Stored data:
= = = = = = =

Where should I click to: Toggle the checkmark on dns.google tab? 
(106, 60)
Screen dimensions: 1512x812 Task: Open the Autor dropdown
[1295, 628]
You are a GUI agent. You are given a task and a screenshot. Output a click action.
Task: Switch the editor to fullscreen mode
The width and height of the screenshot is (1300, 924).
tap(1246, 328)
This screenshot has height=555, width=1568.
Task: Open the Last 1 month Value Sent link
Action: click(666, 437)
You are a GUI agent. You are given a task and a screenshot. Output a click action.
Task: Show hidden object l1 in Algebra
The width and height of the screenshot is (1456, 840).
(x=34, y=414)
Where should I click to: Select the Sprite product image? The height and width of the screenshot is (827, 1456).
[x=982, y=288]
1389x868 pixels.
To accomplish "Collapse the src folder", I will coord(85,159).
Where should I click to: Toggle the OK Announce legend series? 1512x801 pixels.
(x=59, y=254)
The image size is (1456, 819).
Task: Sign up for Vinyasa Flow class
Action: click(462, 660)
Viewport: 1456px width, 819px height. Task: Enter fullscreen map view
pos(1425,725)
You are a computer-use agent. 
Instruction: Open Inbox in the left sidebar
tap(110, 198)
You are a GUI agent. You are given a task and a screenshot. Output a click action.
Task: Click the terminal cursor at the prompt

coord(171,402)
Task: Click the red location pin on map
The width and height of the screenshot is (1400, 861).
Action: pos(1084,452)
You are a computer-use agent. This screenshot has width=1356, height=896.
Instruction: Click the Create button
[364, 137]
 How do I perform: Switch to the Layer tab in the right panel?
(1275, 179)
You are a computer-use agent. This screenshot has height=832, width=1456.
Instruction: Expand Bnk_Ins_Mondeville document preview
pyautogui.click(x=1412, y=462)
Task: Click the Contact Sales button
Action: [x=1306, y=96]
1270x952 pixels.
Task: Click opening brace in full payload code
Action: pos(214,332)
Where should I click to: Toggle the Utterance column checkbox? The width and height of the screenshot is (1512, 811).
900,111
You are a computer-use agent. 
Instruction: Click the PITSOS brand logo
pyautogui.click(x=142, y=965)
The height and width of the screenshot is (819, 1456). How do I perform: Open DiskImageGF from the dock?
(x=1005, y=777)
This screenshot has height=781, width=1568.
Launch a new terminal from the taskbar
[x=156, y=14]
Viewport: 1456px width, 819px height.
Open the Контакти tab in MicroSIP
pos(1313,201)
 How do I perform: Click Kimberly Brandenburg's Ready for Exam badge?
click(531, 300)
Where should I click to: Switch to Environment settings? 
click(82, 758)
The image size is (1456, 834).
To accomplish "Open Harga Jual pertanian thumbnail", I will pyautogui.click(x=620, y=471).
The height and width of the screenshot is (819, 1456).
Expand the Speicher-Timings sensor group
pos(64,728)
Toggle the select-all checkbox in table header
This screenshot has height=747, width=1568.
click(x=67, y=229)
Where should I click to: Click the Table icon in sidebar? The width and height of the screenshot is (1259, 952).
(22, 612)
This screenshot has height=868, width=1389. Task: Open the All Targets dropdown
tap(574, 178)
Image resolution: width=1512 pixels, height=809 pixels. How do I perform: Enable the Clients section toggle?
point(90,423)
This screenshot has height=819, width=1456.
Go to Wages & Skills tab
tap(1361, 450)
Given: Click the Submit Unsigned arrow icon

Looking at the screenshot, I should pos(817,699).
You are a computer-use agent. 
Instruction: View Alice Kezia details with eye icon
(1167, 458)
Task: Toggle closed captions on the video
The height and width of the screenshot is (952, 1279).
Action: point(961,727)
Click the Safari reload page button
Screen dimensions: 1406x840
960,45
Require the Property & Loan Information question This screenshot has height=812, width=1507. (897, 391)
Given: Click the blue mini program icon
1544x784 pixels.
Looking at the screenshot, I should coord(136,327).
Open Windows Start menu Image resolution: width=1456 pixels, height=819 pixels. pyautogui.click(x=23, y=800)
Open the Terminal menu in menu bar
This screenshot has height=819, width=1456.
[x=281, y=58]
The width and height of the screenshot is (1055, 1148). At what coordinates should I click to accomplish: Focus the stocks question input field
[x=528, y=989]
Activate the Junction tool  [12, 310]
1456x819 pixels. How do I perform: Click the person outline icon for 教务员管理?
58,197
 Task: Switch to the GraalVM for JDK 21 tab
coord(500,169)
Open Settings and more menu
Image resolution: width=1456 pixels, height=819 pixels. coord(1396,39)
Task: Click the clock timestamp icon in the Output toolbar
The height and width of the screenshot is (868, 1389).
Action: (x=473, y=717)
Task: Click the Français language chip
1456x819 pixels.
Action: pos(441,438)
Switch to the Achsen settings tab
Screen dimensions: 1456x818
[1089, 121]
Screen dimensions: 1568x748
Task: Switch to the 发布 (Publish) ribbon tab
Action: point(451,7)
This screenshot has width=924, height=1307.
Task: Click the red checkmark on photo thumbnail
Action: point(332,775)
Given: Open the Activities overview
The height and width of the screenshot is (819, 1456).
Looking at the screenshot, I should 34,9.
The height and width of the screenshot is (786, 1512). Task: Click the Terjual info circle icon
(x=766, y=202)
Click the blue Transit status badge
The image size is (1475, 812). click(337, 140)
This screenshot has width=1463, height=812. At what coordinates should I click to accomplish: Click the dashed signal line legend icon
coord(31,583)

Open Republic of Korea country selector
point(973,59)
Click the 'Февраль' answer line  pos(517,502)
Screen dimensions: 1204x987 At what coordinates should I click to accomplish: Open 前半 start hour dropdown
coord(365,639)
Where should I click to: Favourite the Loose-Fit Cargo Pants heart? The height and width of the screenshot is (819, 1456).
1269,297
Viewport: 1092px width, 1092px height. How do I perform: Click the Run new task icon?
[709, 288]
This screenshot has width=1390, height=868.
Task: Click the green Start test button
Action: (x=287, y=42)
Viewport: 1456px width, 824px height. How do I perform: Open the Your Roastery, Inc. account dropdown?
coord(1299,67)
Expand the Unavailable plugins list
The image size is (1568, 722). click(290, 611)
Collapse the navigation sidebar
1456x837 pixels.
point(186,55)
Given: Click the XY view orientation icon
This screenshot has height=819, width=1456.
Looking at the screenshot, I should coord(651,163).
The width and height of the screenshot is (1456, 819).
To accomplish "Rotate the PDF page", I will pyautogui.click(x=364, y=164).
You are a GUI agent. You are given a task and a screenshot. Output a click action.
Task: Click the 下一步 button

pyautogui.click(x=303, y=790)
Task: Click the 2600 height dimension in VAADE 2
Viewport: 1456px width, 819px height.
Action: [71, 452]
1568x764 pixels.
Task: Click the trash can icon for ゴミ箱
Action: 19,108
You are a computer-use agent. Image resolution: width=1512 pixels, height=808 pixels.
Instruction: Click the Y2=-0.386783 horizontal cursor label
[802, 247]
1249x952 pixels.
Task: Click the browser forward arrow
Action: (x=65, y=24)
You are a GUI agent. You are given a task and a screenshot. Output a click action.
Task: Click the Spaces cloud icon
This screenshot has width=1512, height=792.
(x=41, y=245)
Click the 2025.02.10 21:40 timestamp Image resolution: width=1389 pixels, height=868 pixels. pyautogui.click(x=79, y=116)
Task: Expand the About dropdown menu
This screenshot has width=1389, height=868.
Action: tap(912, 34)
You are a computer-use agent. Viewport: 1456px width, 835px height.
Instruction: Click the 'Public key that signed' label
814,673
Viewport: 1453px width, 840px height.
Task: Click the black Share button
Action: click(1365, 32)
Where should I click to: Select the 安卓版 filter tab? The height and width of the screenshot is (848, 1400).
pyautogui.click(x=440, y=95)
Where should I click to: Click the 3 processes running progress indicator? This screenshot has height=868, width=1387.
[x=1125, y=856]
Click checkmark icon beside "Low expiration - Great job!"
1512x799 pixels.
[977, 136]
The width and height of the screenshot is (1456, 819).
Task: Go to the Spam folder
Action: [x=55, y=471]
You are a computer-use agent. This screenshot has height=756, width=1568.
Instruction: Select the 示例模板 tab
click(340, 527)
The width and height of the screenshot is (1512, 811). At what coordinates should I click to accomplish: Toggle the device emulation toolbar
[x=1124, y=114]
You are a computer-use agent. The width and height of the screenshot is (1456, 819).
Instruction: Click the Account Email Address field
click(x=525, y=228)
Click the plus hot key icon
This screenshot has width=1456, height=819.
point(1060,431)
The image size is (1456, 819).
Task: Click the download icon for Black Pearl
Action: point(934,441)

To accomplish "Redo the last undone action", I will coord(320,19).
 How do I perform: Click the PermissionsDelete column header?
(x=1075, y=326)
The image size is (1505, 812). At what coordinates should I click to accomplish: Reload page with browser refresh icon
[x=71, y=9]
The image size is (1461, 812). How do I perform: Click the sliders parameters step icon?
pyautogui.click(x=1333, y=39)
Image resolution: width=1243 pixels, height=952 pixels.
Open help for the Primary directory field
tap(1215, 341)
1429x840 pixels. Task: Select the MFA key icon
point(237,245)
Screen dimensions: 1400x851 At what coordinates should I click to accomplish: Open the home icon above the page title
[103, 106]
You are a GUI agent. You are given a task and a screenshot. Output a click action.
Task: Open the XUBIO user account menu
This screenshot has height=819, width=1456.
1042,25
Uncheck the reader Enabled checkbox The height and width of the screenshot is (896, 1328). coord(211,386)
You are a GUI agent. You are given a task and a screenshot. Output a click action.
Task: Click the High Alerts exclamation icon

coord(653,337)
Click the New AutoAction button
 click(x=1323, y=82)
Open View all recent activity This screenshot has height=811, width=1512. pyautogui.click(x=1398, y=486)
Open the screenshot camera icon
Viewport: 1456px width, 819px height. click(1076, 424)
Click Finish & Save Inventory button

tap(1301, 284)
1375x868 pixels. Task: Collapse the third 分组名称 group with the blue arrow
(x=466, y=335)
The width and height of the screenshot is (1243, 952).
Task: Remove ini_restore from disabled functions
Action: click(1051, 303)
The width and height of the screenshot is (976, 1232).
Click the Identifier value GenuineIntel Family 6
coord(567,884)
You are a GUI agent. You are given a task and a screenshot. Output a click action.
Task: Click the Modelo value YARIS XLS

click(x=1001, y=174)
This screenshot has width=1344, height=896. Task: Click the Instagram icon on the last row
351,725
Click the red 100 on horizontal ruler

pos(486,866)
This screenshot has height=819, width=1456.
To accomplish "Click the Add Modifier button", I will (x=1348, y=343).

= = = = = = =

EXERCISE REQUIREMENTS
Looking at the entries above, can you reproduce exactly the lines from the one that holds "The image size is (1456, 834)." through the one that holds "Toggle the select-all", and only those?

REPLY
The image size is (1456, 834).
To accomplish "Open Harga Jual pertanian thumbnail", I will pyautogui.click(x=620, y=471).
The height and width of the screenshot is (819, 1456).
Expand the Speicher-Timings sensor group
pos(64,728)
Toggle the select-all checkbox in table header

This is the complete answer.